# Work request:
Starting at the line that holds "Where should I click to: Click RESET" and stopping at the line that holds "The image size is (546, 694).", restate the records below word for word, with both of those lines included.

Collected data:
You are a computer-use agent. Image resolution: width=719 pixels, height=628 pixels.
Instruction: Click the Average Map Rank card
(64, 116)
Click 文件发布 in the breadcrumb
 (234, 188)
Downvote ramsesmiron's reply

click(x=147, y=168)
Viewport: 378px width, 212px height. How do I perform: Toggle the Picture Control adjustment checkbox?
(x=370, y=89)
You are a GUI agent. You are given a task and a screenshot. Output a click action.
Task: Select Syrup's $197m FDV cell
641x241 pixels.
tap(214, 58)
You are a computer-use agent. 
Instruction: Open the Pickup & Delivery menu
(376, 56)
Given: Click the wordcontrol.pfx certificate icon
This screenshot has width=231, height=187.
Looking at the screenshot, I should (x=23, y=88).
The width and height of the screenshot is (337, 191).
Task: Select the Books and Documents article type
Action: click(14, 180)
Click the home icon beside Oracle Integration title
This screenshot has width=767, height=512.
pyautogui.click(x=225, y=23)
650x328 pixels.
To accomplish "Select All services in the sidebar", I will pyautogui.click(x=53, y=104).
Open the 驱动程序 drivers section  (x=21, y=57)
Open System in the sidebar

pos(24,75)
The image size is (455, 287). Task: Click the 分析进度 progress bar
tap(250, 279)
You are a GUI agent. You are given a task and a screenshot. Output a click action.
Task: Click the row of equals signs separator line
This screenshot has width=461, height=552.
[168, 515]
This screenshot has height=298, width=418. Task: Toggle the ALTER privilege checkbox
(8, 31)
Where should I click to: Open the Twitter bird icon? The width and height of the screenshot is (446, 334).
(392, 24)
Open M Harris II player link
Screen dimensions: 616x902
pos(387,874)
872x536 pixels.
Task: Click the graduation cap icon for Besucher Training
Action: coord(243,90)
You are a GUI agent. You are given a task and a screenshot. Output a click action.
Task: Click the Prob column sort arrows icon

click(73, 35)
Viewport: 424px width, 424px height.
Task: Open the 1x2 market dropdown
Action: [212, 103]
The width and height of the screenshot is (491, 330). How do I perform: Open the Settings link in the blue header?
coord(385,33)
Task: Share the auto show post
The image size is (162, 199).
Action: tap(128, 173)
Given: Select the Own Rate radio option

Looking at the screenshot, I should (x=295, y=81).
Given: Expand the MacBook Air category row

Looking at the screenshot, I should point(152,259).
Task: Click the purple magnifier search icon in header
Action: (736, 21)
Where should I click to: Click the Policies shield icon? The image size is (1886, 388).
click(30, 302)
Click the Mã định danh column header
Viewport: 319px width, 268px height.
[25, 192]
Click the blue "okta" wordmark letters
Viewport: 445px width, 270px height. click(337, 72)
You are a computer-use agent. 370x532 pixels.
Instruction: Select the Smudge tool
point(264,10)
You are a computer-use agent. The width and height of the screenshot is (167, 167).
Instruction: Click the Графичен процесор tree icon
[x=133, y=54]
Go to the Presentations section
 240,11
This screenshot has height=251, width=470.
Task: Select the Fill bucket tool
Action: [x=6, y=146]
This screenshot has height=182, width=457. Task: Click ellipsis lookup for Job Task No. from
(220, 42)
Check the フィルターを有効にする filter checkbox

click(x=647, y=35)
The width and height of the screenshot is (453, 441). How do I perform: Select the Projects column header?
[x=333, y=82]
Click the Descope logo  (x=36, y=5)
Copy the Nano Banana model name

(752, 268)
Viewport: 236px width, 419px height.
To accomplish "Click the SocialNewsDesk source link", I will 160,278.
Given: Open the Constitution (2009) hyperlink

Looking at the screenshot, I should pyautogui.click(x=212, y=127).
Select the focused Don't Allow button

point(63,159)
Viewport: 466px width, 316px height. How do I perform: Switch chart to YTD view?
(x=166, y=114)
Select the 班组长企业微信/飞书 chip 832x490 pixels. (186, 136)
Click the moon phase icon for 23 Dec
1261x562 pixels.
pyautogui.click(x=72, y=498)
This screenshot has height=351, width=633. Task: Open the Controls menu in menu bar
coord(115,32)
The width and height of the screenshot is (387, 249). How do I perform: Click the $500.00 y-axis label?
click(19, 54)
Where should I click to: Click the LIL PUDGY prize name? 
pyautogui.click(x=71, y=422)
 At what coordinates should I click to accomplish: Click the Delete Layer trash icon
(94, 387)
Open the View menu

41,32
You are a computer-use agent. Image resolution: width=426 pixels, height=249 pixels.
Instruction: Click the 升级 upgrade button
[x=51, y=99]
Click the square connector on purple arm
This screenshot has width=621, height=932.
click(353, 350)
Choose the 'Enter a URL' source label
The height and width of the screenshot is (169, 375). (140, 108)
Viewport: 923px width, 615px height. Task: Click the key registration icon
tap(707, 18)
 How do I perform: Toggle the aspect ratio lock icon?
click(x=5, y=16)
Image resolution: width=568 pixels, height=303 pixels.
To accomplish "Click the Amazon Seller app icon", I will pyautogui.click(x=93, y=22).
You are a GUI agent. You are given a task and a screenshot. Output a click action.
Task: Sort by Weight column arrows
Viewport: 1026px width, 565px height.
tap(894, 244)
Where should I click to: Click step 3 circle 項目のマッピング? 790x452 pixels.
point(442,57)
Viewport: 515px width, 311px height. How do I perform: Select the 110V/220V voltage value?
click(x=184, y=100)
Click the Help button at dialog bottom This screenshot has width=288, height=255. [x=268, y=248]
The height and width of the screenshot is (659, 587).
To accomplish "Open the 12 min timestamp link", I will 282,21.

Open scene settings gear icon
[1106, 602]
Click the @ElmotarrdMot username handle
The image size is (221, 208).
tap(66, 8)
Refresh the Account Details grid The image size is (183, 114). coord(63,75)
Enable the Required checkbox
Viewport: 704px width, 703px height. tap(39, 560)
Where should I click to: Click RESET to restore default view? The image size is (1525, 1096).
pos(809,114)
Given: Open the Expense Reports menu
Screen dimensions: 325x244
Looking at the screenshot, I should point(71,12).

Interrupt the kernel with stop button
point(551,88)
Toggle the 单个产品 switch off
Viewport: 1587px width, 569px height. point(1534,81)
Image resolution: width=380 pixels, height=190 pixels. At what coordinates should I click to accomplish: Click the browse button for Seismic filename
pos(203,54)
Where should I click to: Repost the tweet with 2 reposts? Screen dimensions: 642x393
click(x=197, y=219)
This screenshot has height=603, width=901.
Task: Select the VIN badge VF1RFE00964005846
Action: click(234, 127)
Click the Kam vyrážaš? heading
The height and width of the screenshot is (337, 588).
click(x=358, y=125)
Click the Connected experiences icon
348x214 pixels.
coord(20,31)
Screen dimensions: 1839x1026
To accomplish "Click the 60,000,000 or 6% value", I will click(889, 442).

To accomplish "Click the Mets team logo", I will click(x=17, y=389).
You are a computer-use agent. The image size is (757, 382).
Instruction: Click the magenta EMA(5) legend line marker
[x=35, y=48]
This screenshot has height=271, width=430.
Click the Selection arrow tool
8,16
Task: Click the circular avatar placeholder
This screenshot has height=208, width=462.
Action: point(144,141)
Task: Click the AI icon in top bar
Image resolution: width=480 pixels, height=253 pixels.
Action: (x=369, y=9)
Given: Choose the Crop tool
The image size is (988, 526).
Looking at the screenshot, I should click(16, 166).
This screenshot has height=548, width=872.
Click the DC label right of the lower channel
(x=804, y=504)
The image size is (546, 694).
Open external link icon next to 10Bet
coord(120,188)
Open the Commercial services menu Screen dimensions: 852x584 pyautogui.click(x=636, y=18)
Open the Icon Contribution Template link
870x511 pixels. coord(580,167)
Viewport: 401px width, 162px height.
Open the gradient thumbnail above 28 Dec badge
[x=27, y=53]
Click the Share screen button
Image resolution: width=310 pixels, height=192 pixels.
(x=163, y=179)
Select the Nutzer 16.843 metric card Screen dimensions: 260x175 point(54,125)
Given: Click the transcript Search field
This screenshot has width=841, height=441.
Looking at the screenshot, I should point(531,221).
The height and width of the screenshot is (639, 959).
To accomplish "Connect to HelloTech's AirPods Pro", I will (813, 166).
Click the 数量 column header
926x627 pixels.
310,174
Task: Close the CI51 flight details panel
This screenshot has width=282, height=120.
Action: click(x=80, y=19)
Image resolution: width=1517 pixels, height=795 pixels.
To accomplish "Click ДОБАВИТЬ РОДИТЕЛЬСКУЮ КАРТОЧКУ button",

# Exercise solution:
Where should I click to: Click RESET to restore default view? The image size is (1525, 1096).
pos(809,114)
Given: Open the Expense Reports menu
Screen dimensions: 325x244
Looking at the screenshot, I should point(71,12).

Interrupt the kernel with stop button
point(551,88)
Toggle the 单个产品 switch off
Viewport: 1587px width, 569px height. point(1534,81)
Image resolution: width=380 pixels, height=190 pixels. At what coordinates should I click to accomplish: Click the browse button for Seismic filename
pos(203,54)
Where should I click to: Repost the tweet with 2 reposts? Screen dimensions: 642x393
click(x=197, y=219)
This screenshot has height=603, width=901.
Task: Select the VIN badge VF1RFE00964005846
Action: click(234, 127)
Click the Kam vyrážaš? heading
The height and width of the screenshot is (337, 588).
click(x=358, y=125)
Click the Connected experiences icon
348x214 pixels.
coord(20,31)
Screen dimensions: 1839x1026
To accomplish "Click the 60,000,000 or 6% value", I will click(889, 442).

To accomplish "Click the Mets team logo", I will click(x=17, y=389).
You are a computer-use agent. The image size is (757, 382).
Instruction: Click the magenta EMA(5) legend line marker
[x=35, y=48]
This screenshot has height=271, width=430.
Click the Selection arrow tool
8,16
Task: Click the circular avatar placeholder
This screenshot has height=208, width=462.
Action: point(144,141)
Task: Click the AI icon in top bar
Image resolution: width=480 pixels, height=253 pixels.
Action: (x=369, y=9)
Given: Choose the Crop tool
The image size is (988, 526).
Looking at the screenshot, I should click(16, 166).
This screenshot has height=548, width=872.
Click the DC label right of the lower channel
(x=804, y=504)
The image size is (546, 694).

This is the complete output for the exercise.